La administración de Donald Trump evalúa eliminar temporalmente los aranceles a la importación de carne vacuna de todos los orígenes para contener la suba de precios al consumidor. Aunque la medida quedó en suspenso, su eventual aplicación modificaría el escenario comercial.
El gobierno de Trump está abriendo caminos para contener el precio de la carne, que viene de batir récord tras récord.
El lunes pasado, The Wall Street Journal informó, de manera exclusiva, que miembros de la administración norteamericana aseguraron que el Gobierno piensa eliminar provisoriamente las cuotas de importación de carne vacuna de manera que toda la carne entre libre de aranceles. En un principio, la medida iba a ser tomada ese mismo día.
Sin embargo, al día siguiente, martes 12, el mismo The Wall Street Journal publicó que funcionarios oficiales informaron que la medida se postergaría, sin fecha.

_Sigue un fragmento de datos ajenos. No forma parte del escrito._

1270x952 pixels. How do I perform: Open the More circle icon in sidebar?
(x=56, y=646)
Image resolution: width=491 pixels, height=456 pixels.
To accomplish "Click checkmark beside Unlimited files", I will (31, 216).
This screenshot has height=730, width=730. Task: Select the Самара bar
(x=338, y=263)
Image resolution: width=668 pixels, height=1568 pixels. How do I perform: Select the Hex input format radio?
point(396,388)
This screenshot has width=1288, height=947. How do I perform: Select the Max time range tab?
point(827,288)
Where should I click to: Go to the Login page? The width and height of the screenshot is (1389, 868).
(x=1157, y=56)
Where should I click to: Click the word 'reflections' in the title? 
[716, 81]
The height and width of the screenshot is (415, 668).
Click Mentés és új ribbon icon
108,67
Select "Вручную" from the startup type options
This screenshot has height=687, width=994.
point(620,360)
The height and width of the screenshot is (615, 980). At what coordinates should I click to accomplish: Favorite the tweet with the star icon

Cómo impactaría la quita de aranceles
Hasta el momento, una vez que las cuotas se agotan, la carne paga 26,4%, lo que viene sucediendo con la originaria de Brasil y de Paraguay, entre los principales proveedores, que completaron la correspondiente a terceros países, de 52 mil t desde el año pasado, en los mismos primeros días del año.
Los demás exportadores se encuentran dentro de su cuota anual.
En el caso de la Argentina, está lejos de agotar sus cuotas libres, tanto la de 20 mil t que rige desde 1995 como la reciente de 80 mil, disponible para este año, por el momento.
Justamente la Argentina sería el principal perjudicado por una quita de aranceles.
Australia y Nueva Zelandia también se menoscaban por tener cuotas muy importantes, de varias centenas de miles de toneladas, y quedan en igualdad de condiciones que los demás.
Obviamente, el principal beneficiado sería Brasil, que está entrando con el arancel señalado.
Paraguay también, aunque estaba avanzado en negociaciones para tener su propia cuota.
El viernes 8 de mayo se reunieron Trump y Lula, en un encuentro que duró tres horas, luego de sostener una mala relación desde el inicio del gobierno de Trump, y cuya carne llegó a tener un sobrearancel del 50%, en adición al 26,4%, a causa del resultado del juicio contra Bolsonaro. Corre el rumor de que la reunión la impulsó el titular de JBS y que Brasil reclamó una cuota propia.
Mucho más que aranceles
Otras medidas en consideración son las de instruir a la Administración de Pequeñas Empresas para incrementar los créditos y el acceso al capital a los ganaderos, reducir la protección de los lobos grises y mexicanos dentro de la ley de especies en peligro, que es un tema de reclamo de los productores de ganado, y reducir algunas regulaciones que incluyen la exigencia del Departamento de Agricultura sobre el uso de caravanas electrónicas.
La desgravación de las importaciones apunta al corto plazo mientras que las otras desregulaciones ayudarán al sector a lo largo del tiempo.
Estas órdenes ejecutivas, reiteramos, por ahora en suspenso, intentan encarar una de las más persistentes fuentes de inflación, según los funcionarios. Mientras que los precios de los huevos y de la leche cedieron en el último año, los de la carne han seguido aumentando.
El de la carne picada es 40% más alto que hace cinco años.
Por otro lado, el Departamento de Justicia acaba de lanzar una investigación criminal sobre las mayores empresas de frigoríficos luego de que Trump la reclamó, sobre sospechas de actividades contrarias a las normas de competencia.
Volviendo a la postergación de la quita de aranceles, es importante destacar que son incontables los anuncios del Presidente Trump que nunca llegaron a concretarse.
Por ahora, la Argentina mantiene las ventajas de su ampliada cuota.